I received a beautiful post card from Kari while she was on her adventures.




"Dearest friend,
I hope that home is treating you well. the road is being fare to me. I
adore this life. Too bad I have to go home. Yesterday I saw the biggest
cemetery that I have ever seen. 20 million people are buried there.
Rows and rows that stretch to meet the city."

Recently, I found an old friend on facebook. His name
is Andy Hedrick. We were the best of friends from the time we
were moving about on hands and knees, up until we could ride the bumper
cars at the state fair alone and not be afraid. I still have old photographs
of us, wearing sparkly hair wigs, tiny giraffes and moons painted on our cheeks, and
candied apples in our sticky hands.

I remember staying at his house after preschool. He lived next to a big pond
with lots of swans and geese, and once, a goose neglected one of her eggs.
We thought we were rescuing it, and took it inside to stay warm, burying it under
woolly blankets and cotton fluff. I think we both hoped it would hatch right away,
with just the right amount of tender care, our little hands so careful not to drop it.
And if it did hatch we would play to be the parents, and teach
him or her to fly and swim.
 But the egg never did hatch and the momma goose must have known this all along.
Only, we were too young to understand.
we took it close to the water and left it there, hoping another momma would
come and care for it the way we couldn't. That day, we learned
a humbling lesson. We learned that nature doesn't necessarily do what you expect or want it to do.
Still, that didn't stop us from running out to check on the egg every day for the next week, hoping
something had changed while we weren't looking.

Andy taught me a lot about life. And I taught him some things too.
I taught him how to spot a green anole on a leaf, set it
on your shoulder and rub it's chin until it's eyes closed.
We caught many and ran with them on our shirt collars, occasionally
checking to make sure they hadn't run away. But sometimes, they would
and we'd have to find two more to play with.

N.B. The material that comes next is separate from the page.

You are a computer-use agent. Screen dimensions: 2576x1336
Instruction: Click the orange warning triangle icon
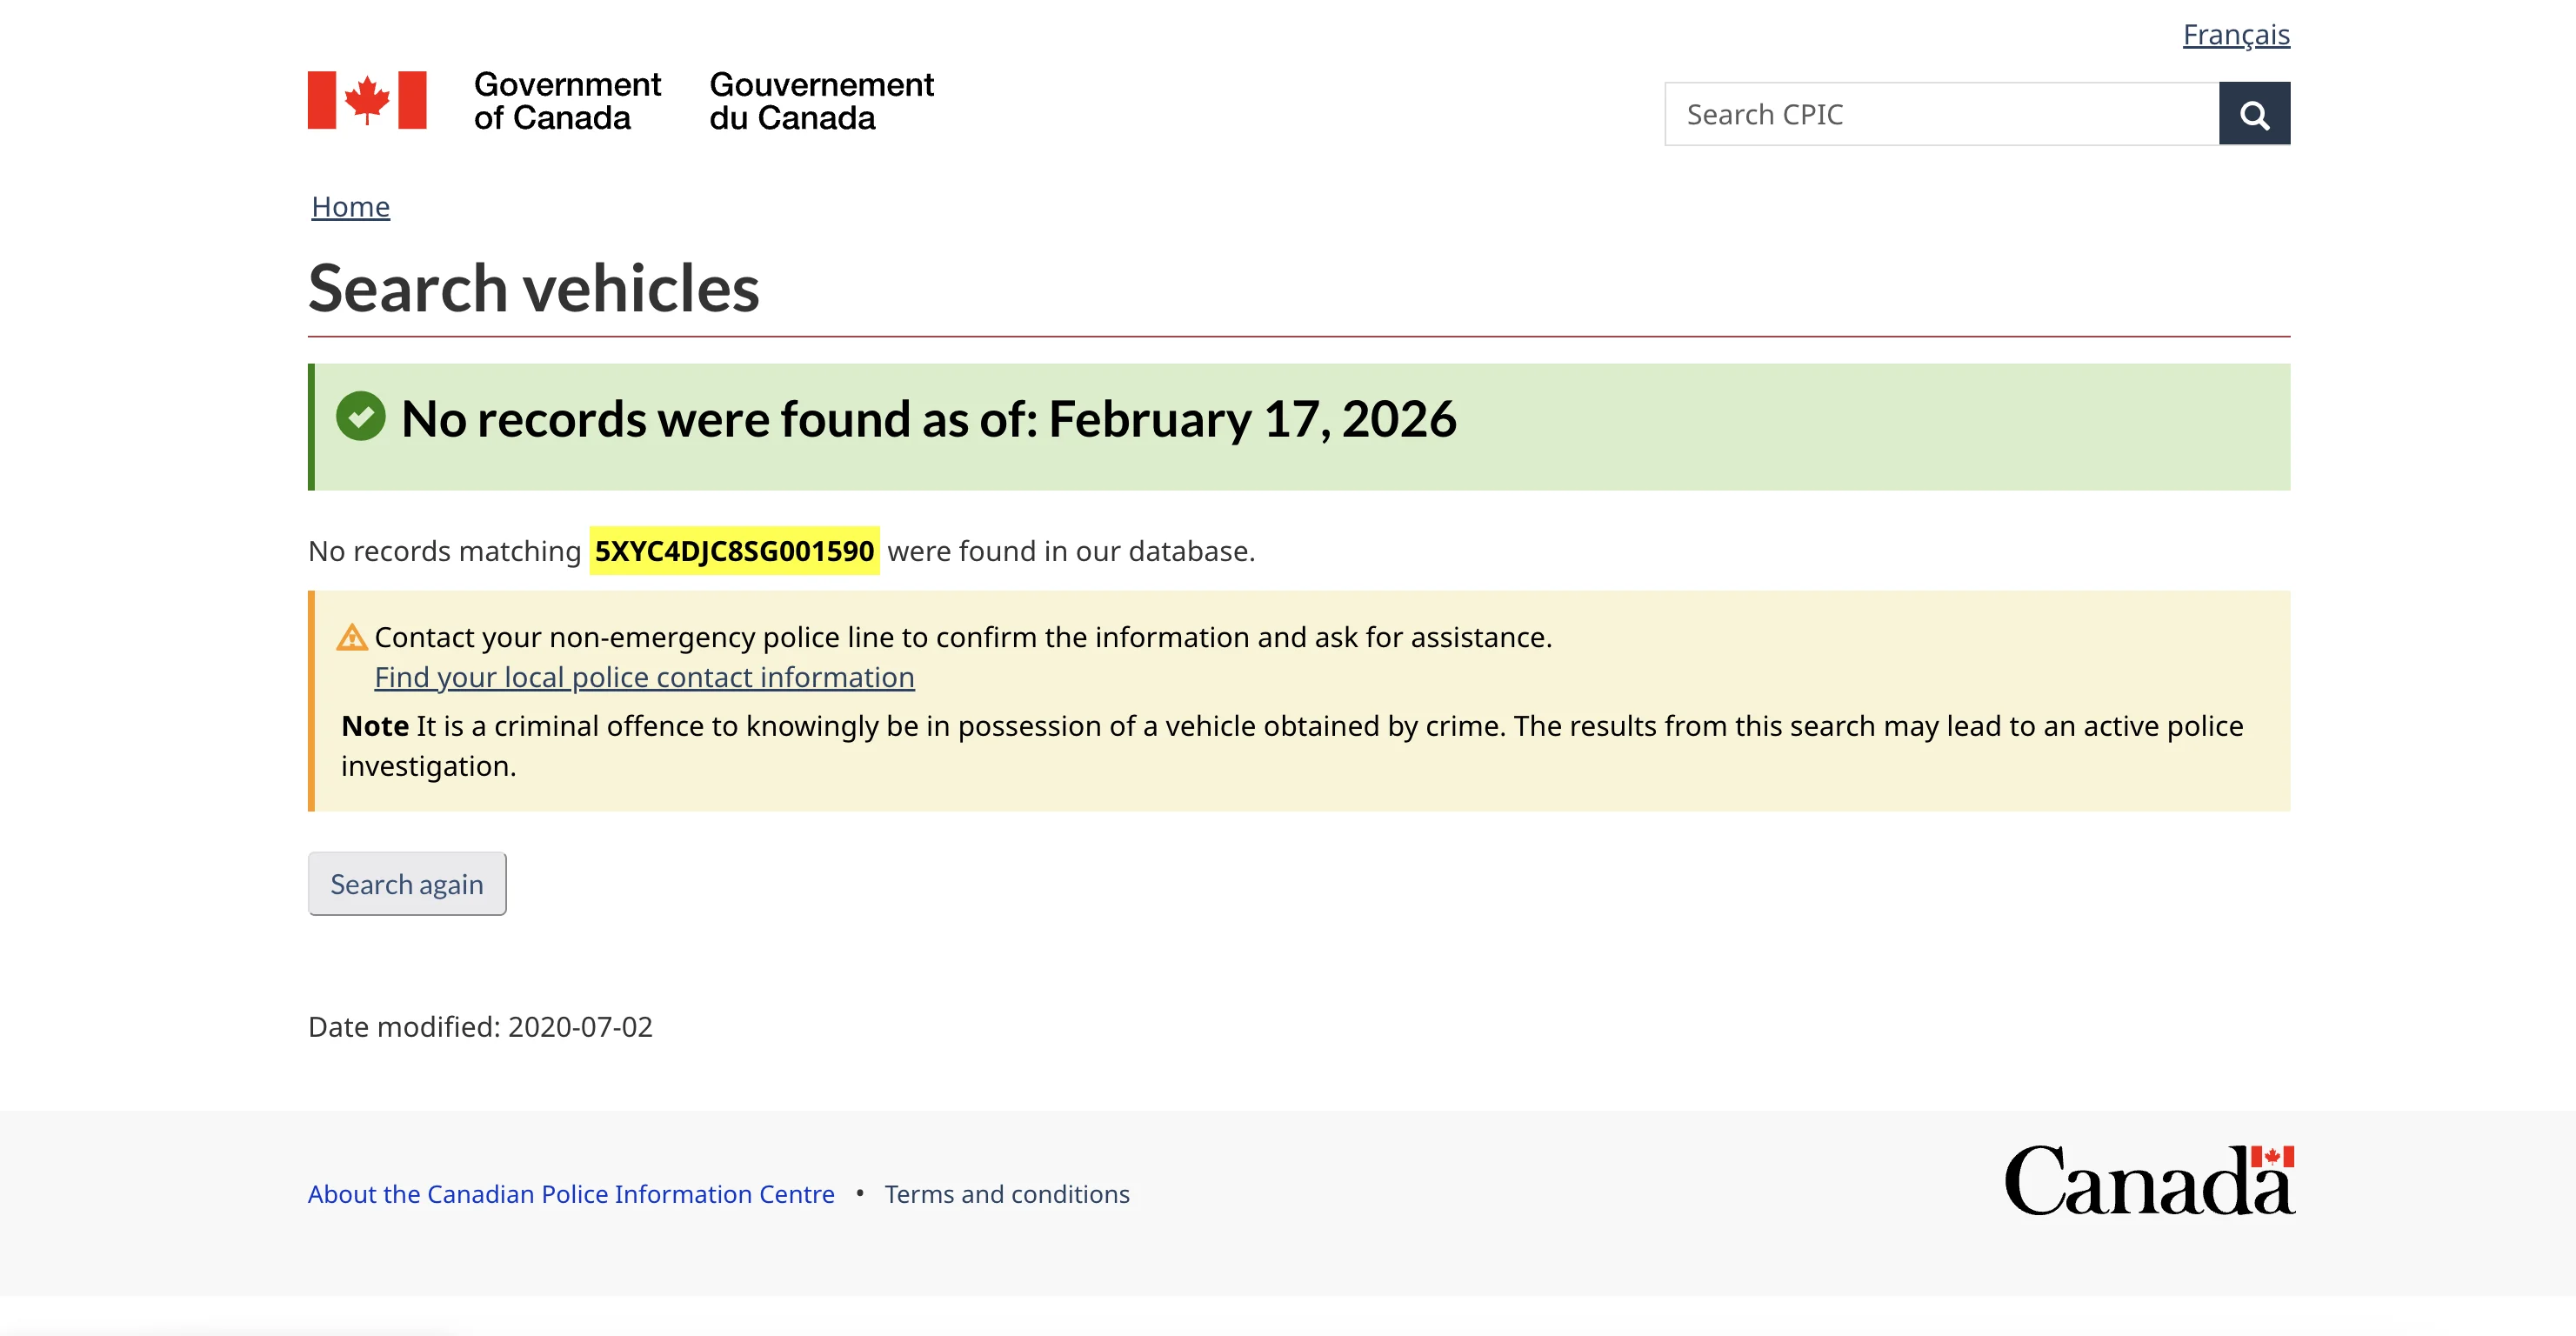(352, 637)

Andy taught me how to play hide and seek and stay as quiet
as a mouse. He taught all the best hiding places and showed
me how to paint animals on my cheeks, and his.

Andy has grown up. And so have I.  His round face
has become stubbly with shadow.
His bright blue eyes are filled with deeper things now.
Things that I see and understand, too, but that I wish i didn't.
He knows more of the world, and it shows in his handsome face and blue eyes.
He has become tall and is no longer troubled by tangles in his hair. he is a ski instructor and a college student.
And even though he's lost the sticky candied apple fingers and his eyes aren't quite as blue,
he still has the same playful crooked grin I remembered.